Exercise: A faithful copy without images is required: write out all the records exactly.
(Entries shown)
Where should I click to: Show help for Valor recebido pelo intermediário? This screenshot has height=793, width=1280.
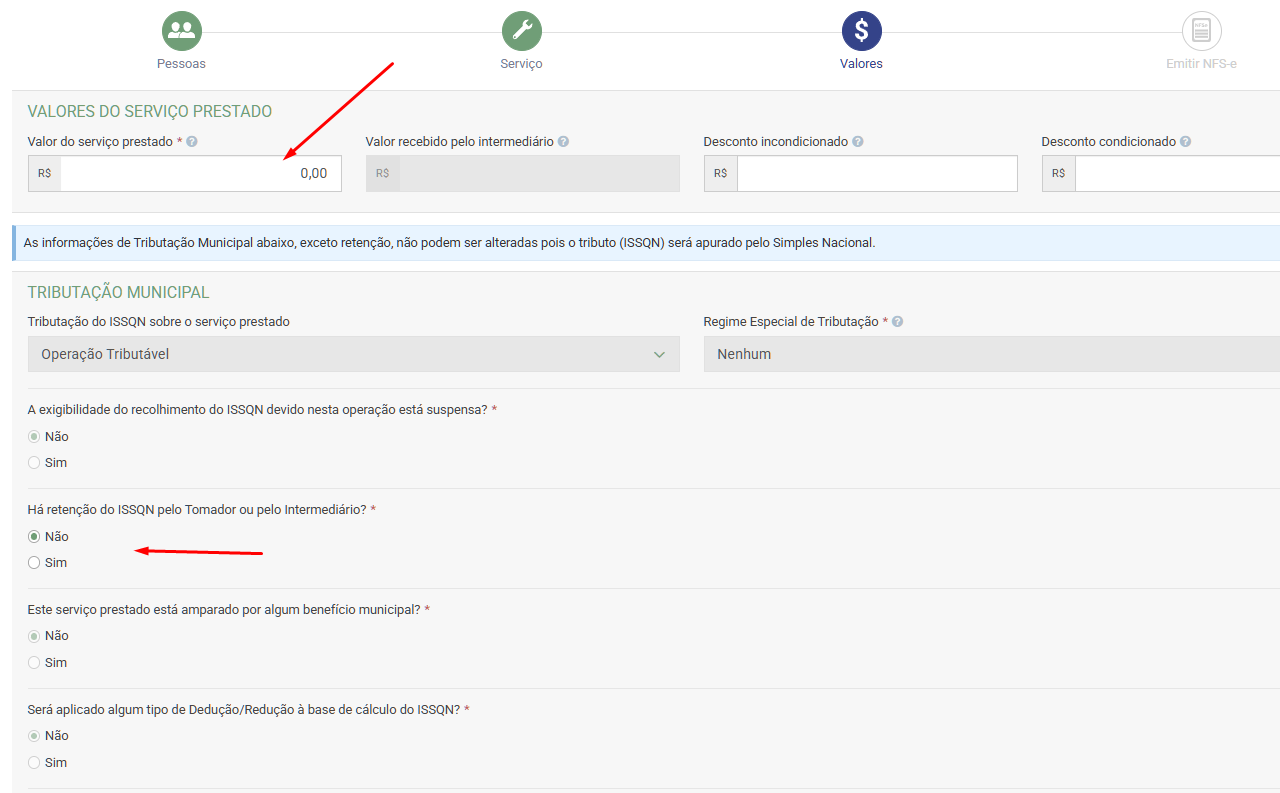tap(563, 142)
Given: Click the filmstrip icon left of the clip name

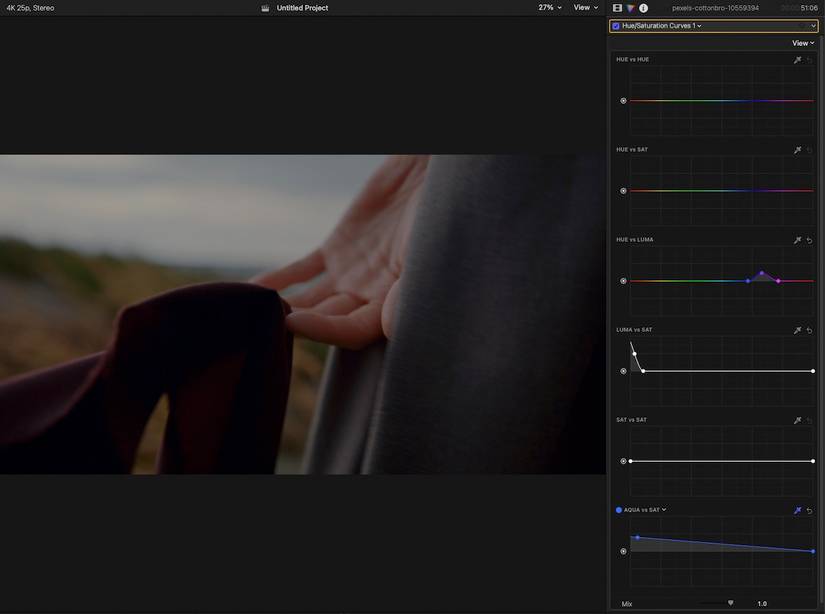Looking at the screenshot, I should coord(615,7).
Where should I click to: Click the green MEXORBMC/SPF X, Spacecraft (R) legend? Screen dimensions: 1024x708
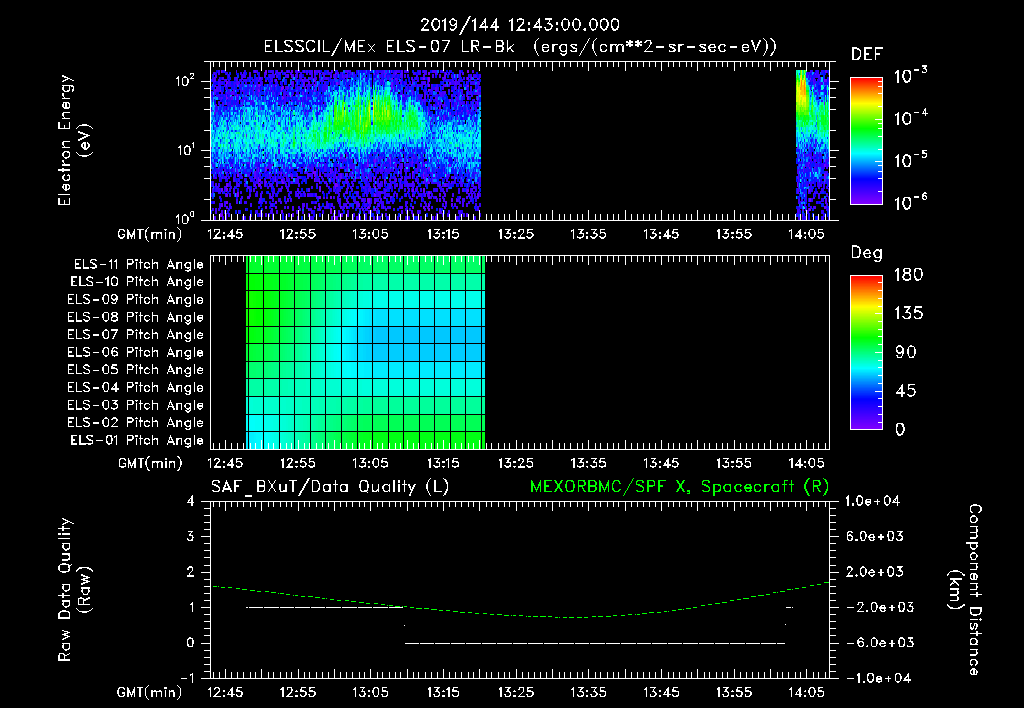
(End Entries shown)
Task response:
Where should I click to: Show help for Valor recebido pelo intermediário? This screenshot has height=793, width=1280.
tap(563, 142)
Given: Click the filmstrip icon left of the clip name

Looking at the screenshot, I should coord(615,7).
Where should I click to: Click the green MEXORBMC/SPF X, Spacecraft (R) legend? Screen dimensions: 1024x708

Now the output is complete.